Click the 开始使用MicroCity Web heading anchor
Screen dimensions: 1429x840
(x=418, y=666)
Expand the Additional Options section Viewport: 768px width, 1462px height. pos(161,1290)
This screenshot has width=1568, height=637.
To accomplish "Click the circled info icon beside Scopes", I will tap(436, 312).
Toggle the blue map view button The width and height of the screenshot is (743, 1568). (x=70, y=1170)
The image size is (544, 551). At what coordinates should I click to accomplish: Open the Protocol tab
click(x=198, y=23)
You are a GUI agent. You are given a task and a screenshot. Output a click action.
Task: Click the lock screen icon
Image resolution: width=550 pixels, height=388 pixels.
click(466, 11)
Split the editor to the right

--

Up to and including the line with "You are a GUI", repeat the data exactly, starting from its first line; nothing else belongs in the response.

#### Exercise result
Click the 开始使用MicroCity Web heading anchor
Screen dimensions: 1429x840
(x=418, y=666)
Expand the Additional Options section Viewport: 768px width, 1462px height. pos(161,1290)
This screenshot has width=1568, height=637.
To accomplish "Click the circled info icon beside Scopes", I will tap(436, 312).
Toggle the blue map view button The width and height of the screenshot is (743, 1568). (x=70, y=1170)
The image size is (544, 551). At what coordinates should I click to accomplish: Open the Protocol tab
click(x=198, y=23)
You are a GUI agent. You are given a task and a screenshot. Output a click action.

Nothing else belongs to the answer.